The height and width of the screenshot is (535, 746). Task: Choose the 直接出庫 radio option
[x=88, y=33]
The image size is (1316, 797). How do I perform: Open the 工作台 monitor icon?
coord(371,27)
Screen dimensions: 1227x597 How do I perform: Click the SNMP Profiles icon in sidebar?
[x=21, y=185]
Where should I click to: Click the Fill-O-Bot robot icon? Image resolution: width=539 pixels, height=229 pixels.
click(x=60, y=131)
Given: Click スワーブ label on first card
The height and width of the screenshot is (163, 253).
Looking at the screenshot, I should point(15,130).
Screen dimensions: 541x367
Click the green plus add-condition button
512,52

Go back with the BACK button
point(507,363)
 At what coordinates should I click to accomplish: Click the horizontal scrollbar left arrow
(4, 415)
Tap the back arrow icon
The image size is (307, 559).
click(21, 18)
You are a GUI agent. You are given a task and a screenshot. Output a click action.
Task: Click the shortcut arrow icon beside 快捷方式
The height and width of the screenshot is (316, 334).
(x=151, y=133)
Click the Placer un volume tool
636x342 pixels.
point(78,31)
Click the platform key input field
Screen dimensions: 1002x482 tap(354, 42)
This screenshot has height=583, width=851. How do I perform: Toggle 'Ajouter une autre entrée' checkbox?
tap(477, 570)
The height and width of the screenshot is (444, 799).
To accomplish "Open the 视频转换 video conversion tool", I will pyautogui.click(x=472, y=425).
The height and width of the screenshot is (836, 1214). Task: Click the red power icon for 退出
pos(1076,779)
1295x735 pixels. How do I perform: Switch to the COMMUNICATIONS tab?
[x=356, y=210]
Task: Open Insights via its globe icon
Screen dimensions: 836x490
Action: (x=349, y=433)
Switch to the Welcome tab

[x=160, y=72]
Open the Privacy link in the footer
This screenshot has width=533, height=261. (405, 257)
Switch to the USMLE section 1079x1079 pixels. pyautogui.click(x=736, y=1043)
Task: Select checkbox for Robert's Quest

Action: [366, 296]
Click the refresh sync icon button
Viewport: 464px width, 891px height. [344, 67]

§ **WHAT THE EXERCISE ASKS**: Copy out all of the records above line for line, with no change to any wording, spelling, number or punctuation.

§ **OUTPUT FOR THIS EXERCISE**:
The height and width of the screenshot is (535, 746). Task: Choose the 直接出庫 radio option
[x=88, y=33]
The image size is (1316, 797). How do I perform: Open the 工作台 monitor icon?
coord(371,27)
Screen dimensions: 1227x597 How do I perform: Click the SNMP Profiles icon in sidebar?
[x=21, y=185]
Where should I click to: Click the Fill-O-Bot robot icon? Image resolution: width=539 pixels, height=229 pixels.
click(x=60, y=131)
Given: Click スワーブ label on first card
The height and width of the screenshot is (163, 253).
Looking at the screenshot, I should point(15,130).
Screen dimensions: 541x367
Click the green plus add-condition button
512,52

Go back with the BACK button
point(507,363)
 At what coordinates should I click to accomplish: Click the horizontal scrollbar left arrow
(4, 415)
Tap the back arrow icon
The image size is (307, 559).
click(21, 18)
You are a GUI agent. You are given a task and a screenshot. Output a click action.
Task: Click the shortcut arrow icon beside 快捷方式
The height and width of the screenshot is (316, 334).
(x=151, y=133)
Click the Placer un volume tool
636x342 pixels.
point(78,31)
Click the platform key input field
Screen dimensions: 1002x482 tap(354, 42)
This screenshot has height=583, width=851. How do I perform: Toggle 'Ajouter une autre entrée' checkbox?
tap(477, 570)
The height and width of the screenshot is (444, 799).
To accomplish "Open the 视频转换 video conversion tool", I will pyautogui.click(x=472, y=425).
The height and width of the screenshot is (836, 1214). Task: Click the red power icon for 退出
pos(1076,779)
1295x735 pixels. How do I perform: Switch to the COMMUNICATIONS tab?
[x=356, y=210]
Task: Open Insights via its globe icon
Screen dimensions: 836x490
Action: (x=349, y=433)
Switch to the Welcome tab

[x=160, y=72]
Open the Privacy link in the footer
This screenshot has width=533, height=261. (405, 257)
Switch to the USMLE section 1079x1079 pixels. pyautogui.click(x=736, y=1043)
Task: Select checkbox for Robert's Quest

Action: [366, 296]
Click the refresh sync icon button
Viewport: 464px width, 891px height. [344, 67]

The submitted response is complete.